>> Start Working data
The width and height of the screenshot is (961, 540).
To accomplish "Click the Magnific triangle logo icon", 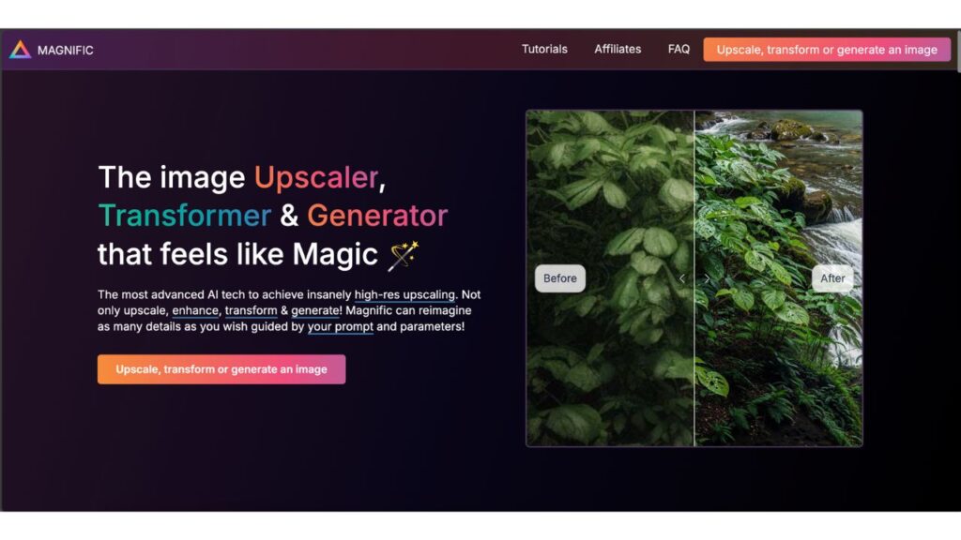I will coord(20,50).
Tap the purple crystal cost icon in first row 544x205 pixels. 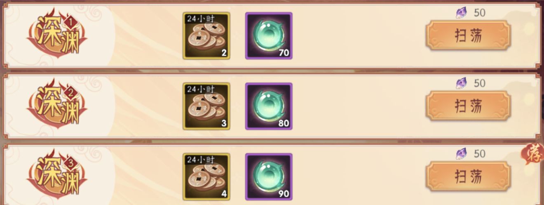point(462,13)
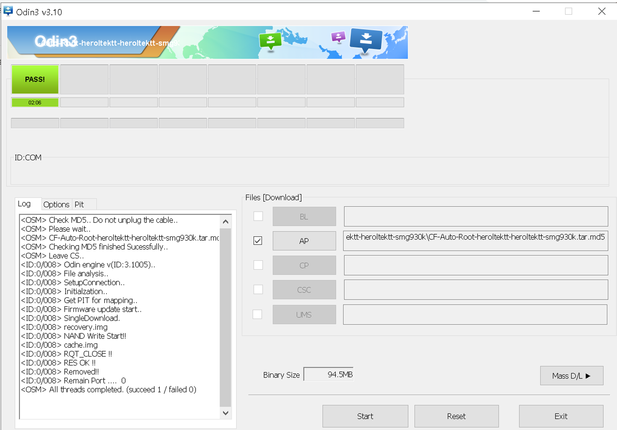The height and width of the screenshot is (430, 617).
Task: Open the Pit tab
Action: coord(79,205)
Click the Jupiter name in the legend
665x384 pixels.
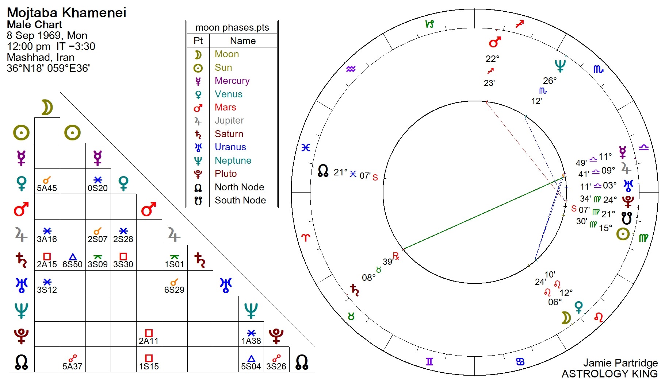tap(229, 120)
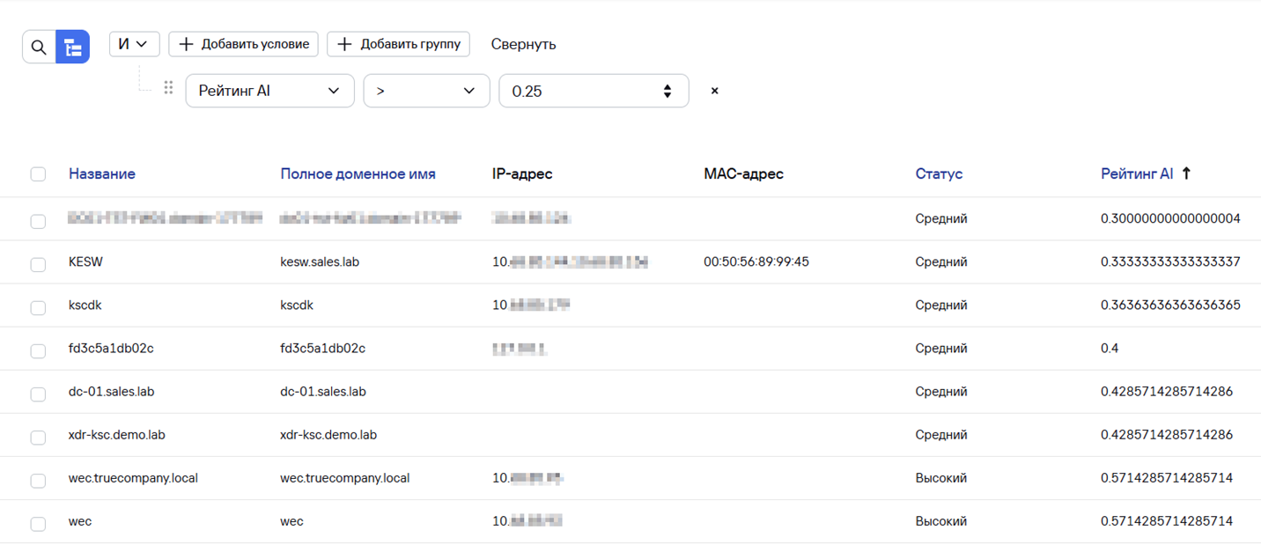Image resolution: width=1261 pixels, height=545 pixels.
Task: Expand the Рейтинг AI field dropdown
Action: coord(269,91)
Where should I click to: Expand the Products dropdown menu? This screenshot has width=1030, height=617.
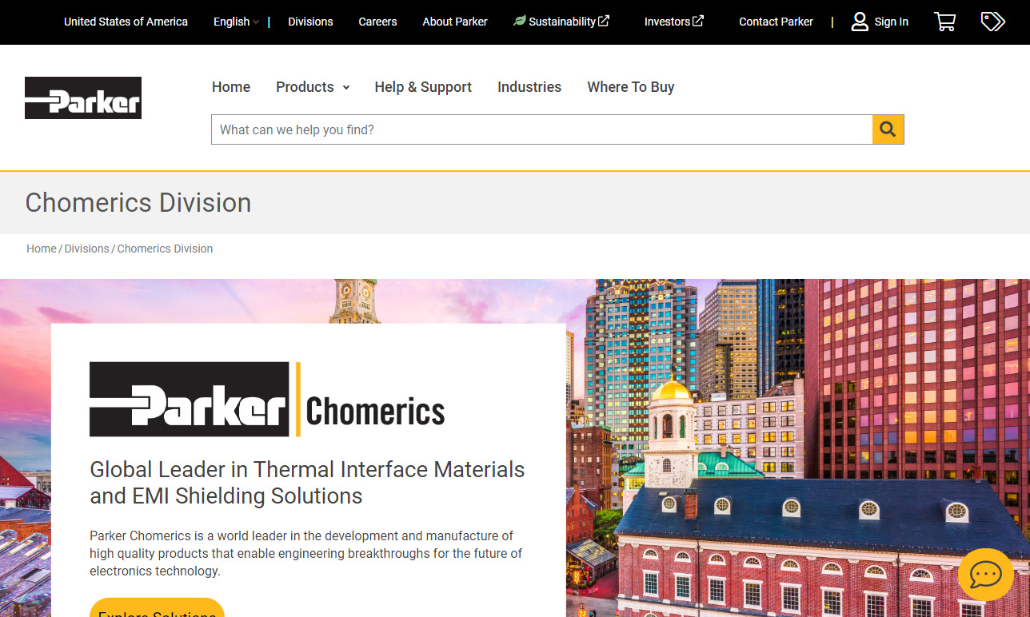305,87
>> End Working data
* Task goal
Change "Products" to "Services" in the part that opens with the line containing "Where should I" and runs through the end of the records, leaving every other word as it is. Give only those lines back, with the pictures omitted.

* Correct output
Where should I click to: Expand the Services dropdown menu? This screenshot has width=1030, height=617.
305,87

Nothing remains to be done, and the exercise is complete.